There is no way I am getting my last 225 today.
8:50 a.m. Break time. Do I dare have another coffee? My heart rate is approaching the dictation speed, so maybe not.
9:00 a.m. Mid-speed hour. No readback. Just write your heart out. Why is it that when I don’t have to read back I can write like Mark Kisslingbury going for the world record, but when there is readback, I am suddenly back in theory learning how to write “and” as “SKP” for the first time? Total mental breakdown.
11:00 a.m. Testing hour. This is it. One more and I am free. If I miss, I have to come back for another semester. That guy who rustles his paper better not pull that today. I would hate to go to jail before I can finish court reporting school! That other guy who has a bad habit of staring in the window while he awaits his lower speed tests walks by. I give him the evil eye as a silent warning as he exits the room.
Here it goes….
11:05 a.m. I think I got it! I don’t want to be overconfident. I need the next one too. Just in case. For the sake of my sanity.
11:10 a.m. OMG! I think I got both of them. Now, do everything right. Fill out the transcribing sheet. Don’t erase anything. What is that buzzing? Oh, just my nervous system on overload. Don’t add words, Roanna! Don’t believe that voice in your head that tells you that you remember what they said better than your notes!
11:35 a.m. How did I transcribe that test so fast? I have gone through it three times already. Should I go through it, again? No! I have to grade it. There are so many pages. Please, oh, please.
11:41 a.m.

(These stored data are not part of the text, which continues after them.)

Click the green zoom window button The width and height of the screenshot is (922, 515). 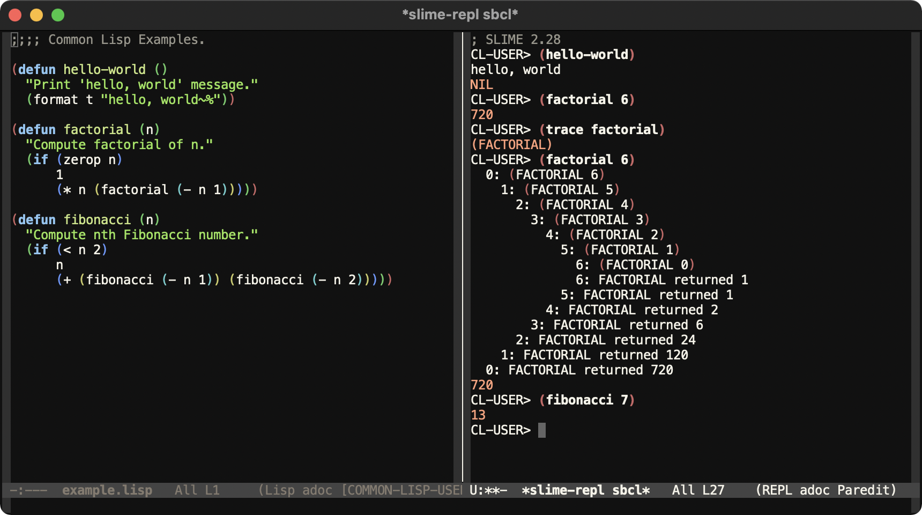58,15
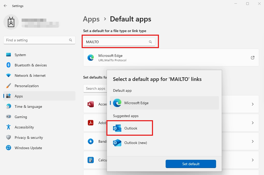This screenshot has width=264, height=175.
Task: Click the Adobe Acrobat app icon
Action: pos(91,123)
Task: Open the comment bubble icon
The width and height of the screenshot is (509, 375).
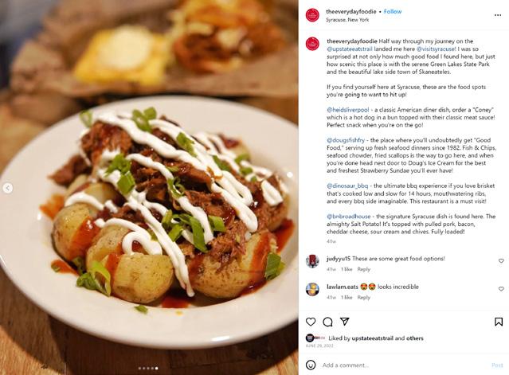Action: (327, 322)
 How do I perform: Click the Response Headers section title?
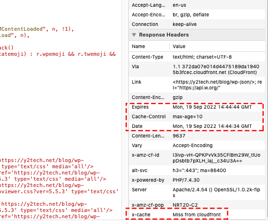164,35
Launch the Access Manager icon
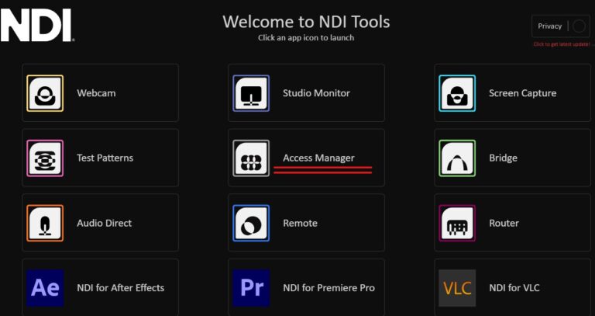 [251, 158]
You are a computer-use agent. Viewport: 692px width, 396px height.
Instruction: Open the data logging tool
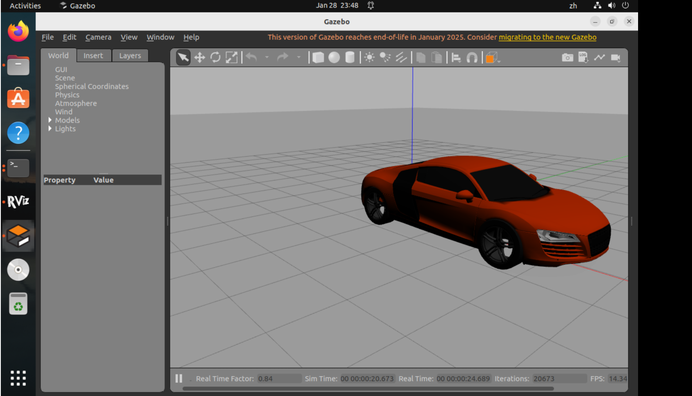[x=583, y=57]
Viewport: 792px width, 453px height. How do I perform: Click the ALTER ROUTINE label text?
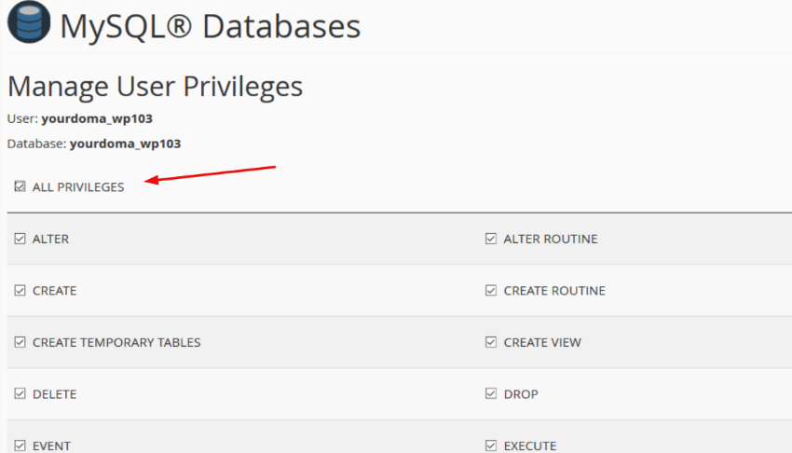pos(551,239)
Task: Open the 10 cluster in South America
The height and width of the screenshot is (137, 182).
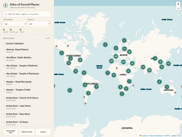Action: pos(85,85)
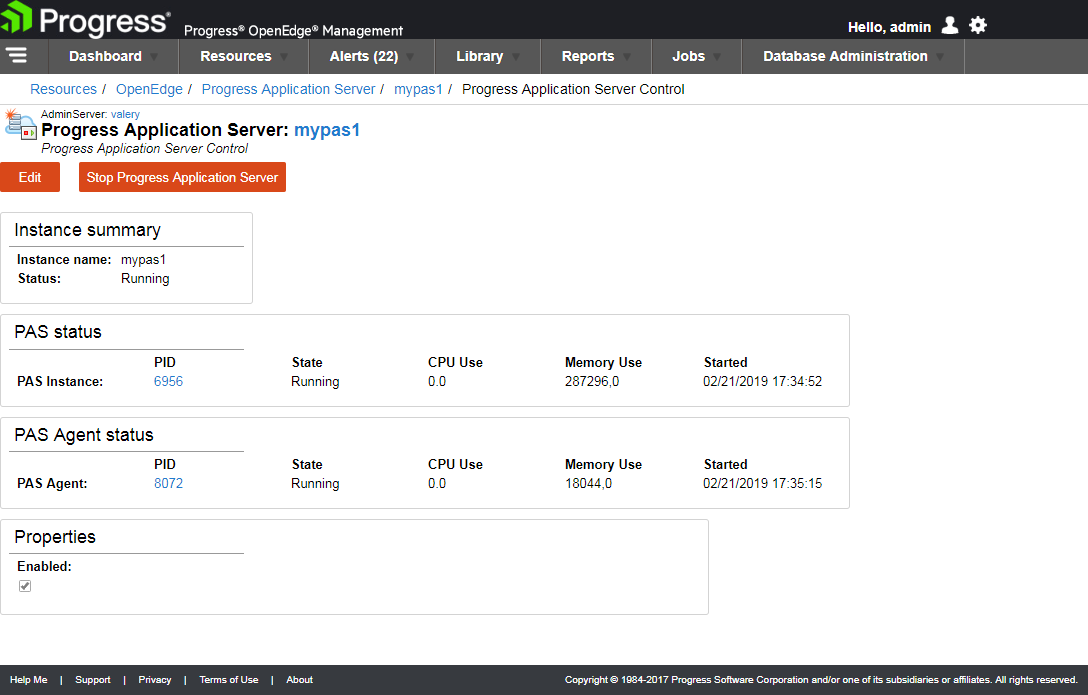The height and width of the screenshot is (695, 1088).
Task: Open the hamburger navigation menu
Action: (17, 56)
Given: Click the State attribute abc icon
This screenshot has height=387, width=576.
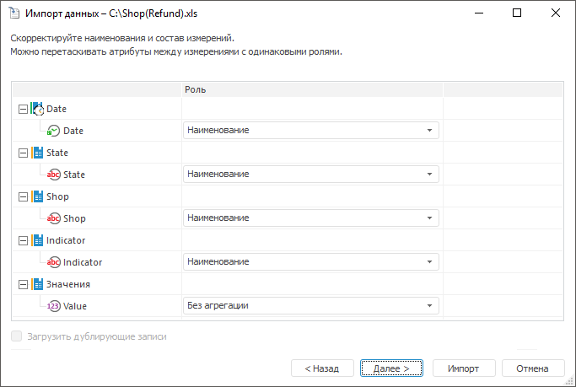Looking at the screenshot, I should coord(54,175).
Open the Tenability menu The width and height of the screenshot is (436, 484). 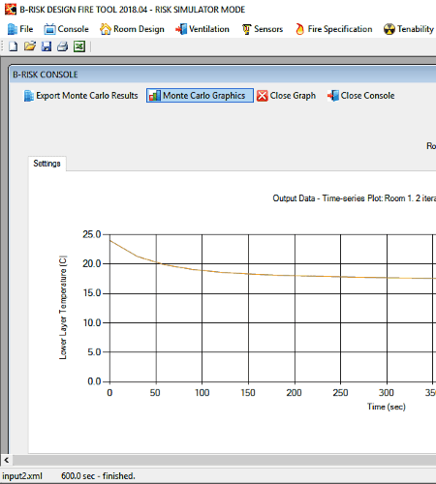pyautogui.click(x=409, y=29)
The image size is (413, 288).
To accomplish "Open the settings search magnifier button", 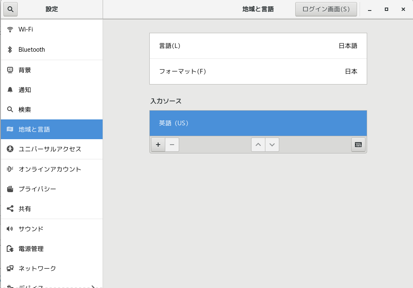I will click(x=11, y=9).
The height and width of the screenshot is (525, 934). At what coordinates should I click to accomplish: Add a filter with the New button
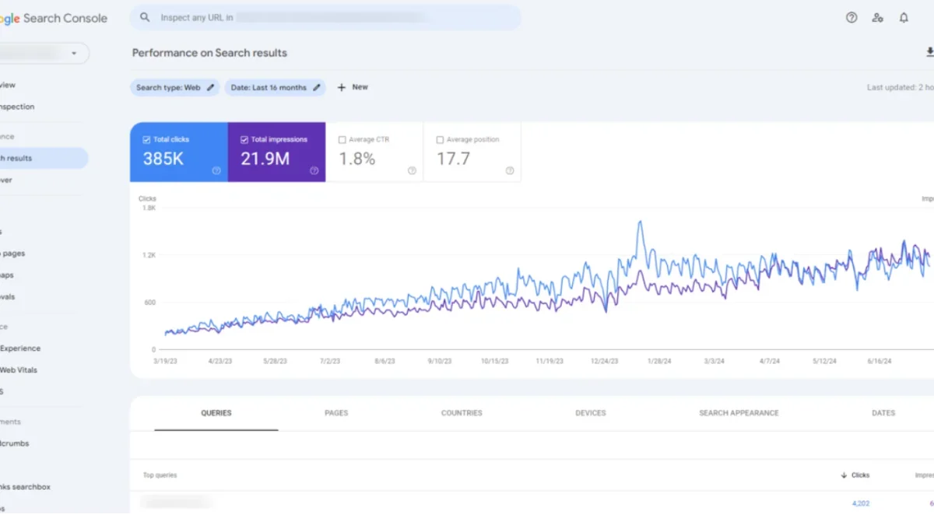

Thirty-two errors. I did it! I must have forgotten to count a bunch of pages. I think of the obsessive-compulsive, psychotic night ahead as I imagine all of the uncounted errors and how I could lose this test before final grading. I count them again, and again, and again. That’s it; 32. Somehow that will balloon to 64 by morning, right?
I clumsily attempt to put on sunglasses as voluminous tears begin to form, preparing to drown my flushed face. Why is this so hard? Did my head get bigger?

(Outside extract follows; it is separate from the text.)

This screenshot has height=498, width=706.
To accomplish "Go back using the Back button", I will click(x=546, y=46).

I ask the lab assistant to call my instructor for grading. She is gone for the day. I will have to wait until morning. I know I am done, but I cannot stop the doubt. Another student says, “You got your last one?” I say, “Don’t even say it. I don’t want to jinx anything,” as my practical self suddenly turns into a certain believer of superstition, magic, and all kinds of voodoo.
I make it to a side room where my friends sit. The doubt begins to leave me. I give them the thumbs up, and they say words. I go running. I make it to the elevator. I don’t remember how to turn my phone on. There it is. Just get inside the elevator doors. My husband answers, and I sob into my phone. He says, “It’s okay, honey. You will get it next semester.” “I got it,” I squeak. He cries. I cry. I drive home calling everyone that has been on this insane journey with me. By the time I get home, my phone looks like a clown in full makeup has been talking on it.
The rest of the day and night is a blur.
6:40 a.m. The next day. I wake up to a text from my most respected instructor. “Congratulations!” I roll over to go back to sleep exhausted from five hours of the same dream where my test is really 23 pages instead of eight, and I forgot to grade 14 of them. My hubby kisses my cheek and tells me how proud he is of me. The next text arrives moments later: “No time to rest now. Put on your game face. The RPR is on Saturday. See you at school in an hour.” I should have shut off my phone. Geesh! She’s always right, though. Up and at ’em. Venti Starbucks with an extra shot — after all, my heart is now beating at a comfortable pace for the first time in five years.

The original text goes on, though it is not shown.